Translate into Spanish this sentence from the profile of Pastor Howard Fauntroy below: "His study is dim and cluttered with racks of old choir robes, miniature cars, photos, magazines, and stacks of last Sunday's programs."
··· Reading passage ···
When Pastor Howard Fauntroy ’89 returned to Detroit to fill his father’s post, he hardly recognized the place he called home.
At 17101 West Seven Mile Road in Detroit, the First Baptist Institutional Church knows two pastors by the same name: the late Howard Fauntroy Jr., the father, and his son, Howard Fauntroy III, whom the congregants call Pastor, or Howard. It was the father who imagined the blueprints, saw the first bricks laid, and preached life into the new church’s cavernous walls when it opened in 1975. But when the father died in 1996, the son saw his work through. It was Howard’s duty, his father’s wish, and an inheritance he could not decline. The congregants would say that God had moved Howard to become their spiritual leader—others, perhaps, that he was bound on a path he did not choose. †
On a Sunday evening in December, 14 years after his father’s death, I’ve come to visit Howard in his office. I find him leaning slightly forward over his lectionary, spine straight and upright, as he pencils notes in the book’s margin. His study is dim and cluttered with racks of old choir robes, miniature cars, photos, magazines, and stacks of last Sunday’s programs. A sepia portrait of his father hangs over the folding table he calls his desk. There’s plenty to distract him—a dripping faucet, a ticking clock, his iPhone, set squarely beside the lectionary. But Howard is poised and deliberate. He circles words and summarizes paragraphs; he hums and nods at certain lines. At a break in the scripture, he pauses, folds one arm across his chest and the other toward his chin, resting his forefinger there for a moment before an idea strikes him, and he leans again over the page.
This is his practice: he reads from the lectionary at the start of every week. On Mondays, he begins with coffee and the New York Times, combing troubled headlines for stories to illustrate the lesson. (In hard times, he says, the Golden Rule is the first forgotten.) Fridays, he reviews his notes, and Saturdays, he writes. Sundays, he climbs to the pulpit, and his words pour out as if he’s known them all along.
··· Data extract ···
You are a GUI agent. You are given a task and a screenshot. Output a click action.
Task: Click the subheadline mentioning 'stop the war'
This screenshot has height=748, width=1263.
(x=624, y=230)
···
··· Data extract ···
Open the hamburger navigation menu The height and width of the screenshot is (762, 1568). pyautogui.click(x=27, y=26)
···
» **Task output**:
Su despacho está poco iluminado y abarrotado de percheros con viejas togas de coro, coches en miniatura, fotos, revistas y montones de programas del domingo pasado.